Practical Setup Tips for Agency Use
A few things I wish I'd known earlier when rolling Gravity Forms across multiple client sites:
- Use a single license key across all client sites — Elite supports unlimited sites under one key. There's no per-site activation drama.
- Set up a master form template site — keep canned forms (contact, quote request, support ticket) in a private WP install and export/import the JSON to new client sites. Saves 20+ minutes per setup.
- Configure the No-Conflict Mode — under Forms > Settings, enable No-Conflict Mode to prevent third-party admin scripts from breaking the form editor.
- Use the REST API for client dashboards — Elite includes the REST API which is useful if you're building any kind of unified reporting across client sites.
- Don't expose entry data to client editors — by default, anyone with the manage_options capability sees form entries. Use the gform_full_access capability filter to lock entries to admins only.
Also worth knowing: if you're integrating forms into a larger marketing automation flow, our writeup on WordPress form plugins for lead generation goes deeper into specific use cases.
Final Verdict
Gravity Forms Elite at $259/year is worth it for small agencies running 5+ active client sites with any form complexity beyond a basic contact form.

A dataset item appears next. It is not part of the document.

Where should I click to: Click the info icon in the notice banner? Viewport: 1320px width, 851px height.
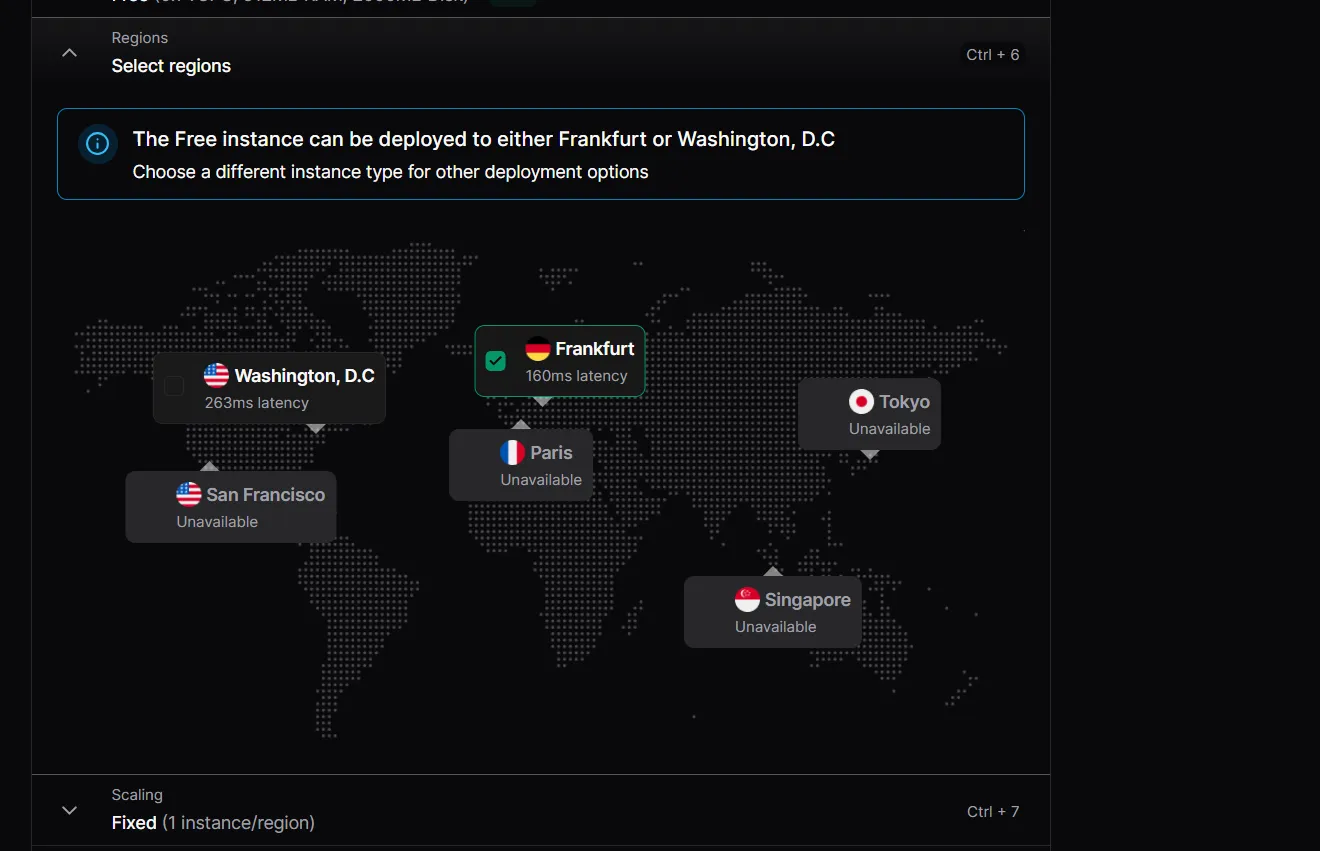pyautogui.click(x=97, y=144)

The unlimited-site licensing, direct CRM integrations, and ironclad reliability turn it from "another plugin expense" into infrastructure that quietly pays for itself.
Below 5 sites, do the math more carefully. Below 2 sites, you almost certainly don't need it.
For a broader look at how it stacks up against alternatives in real-world use, our Gravity Forms vs WPForms comparison and the best form plugins for WordPress agencies listicle are the natural next reads.
Frequently Asked Questions
Is Gravity Forms Elite really unlimited sites?
Yes — the Elite license has no site cap. You can activate it on as many client sites as you manage with a single license key. This is the single biggest reason agencies pick Elite over the Pro tier.
Does Gravity Forms charge more on renewal?
No. Renewal pricing matches the original purchase price across all three tiers, which is unusual in the WordPress plugin space where 50% renewal discounts (and matching price increases) are common.
Can I install Gravity Forms on a client site and transfer the license to them later?
Yes. The license is tied to your account, but you can transfer ownership of the site by helping the client purchase their own license and then deactivating yours from that site. Many agencies bundle Gravity Forms into their care plans and never transfer it.
What happens if my Gravity Forms license expires?
The plugin continues working — forms still submit, entries still save. You lose access to plugin updates, add-on downloads, and support. For security reasons, agencies should keep licenses active rather than running outdated form plugins.
Is the Pro license enough for a 3-site agency?
If you don't need Salesforce, HubSpot, Zoho, Webhooks, or other Elite-only add-ons, yes — Pro at $159 covers 3 sites with most marketing integrations (Mailchimp, ActiveCampaign, ConvertKit, Stripe, PayPal). The moment you need a CRM or webhook integration, you're upgrading.
Does Gravity Forms work with page builders like Elementor and Bricks?
Yes. Elementor has a native Gravity Forms widget. Bricks, Beaver Builder, Oxygen, and Breakdance all integrate via shortcodes or custom blocks. Styling inside page builders generally requires either CSS overrides or a styling add-on.
How does Gravity Forms compare to native HubSpot or Salesforce forms?
Native platform forms are simpler and pre-integrated, but they're locked into that platform's ecosystem and styling. Gravity Forms gives you a single form interface that can route to multiple destinations (CRM + email tool + webhook + database) without committing your client to any one platform. For agencies juggling clients on different stacks, that flexibility is the win.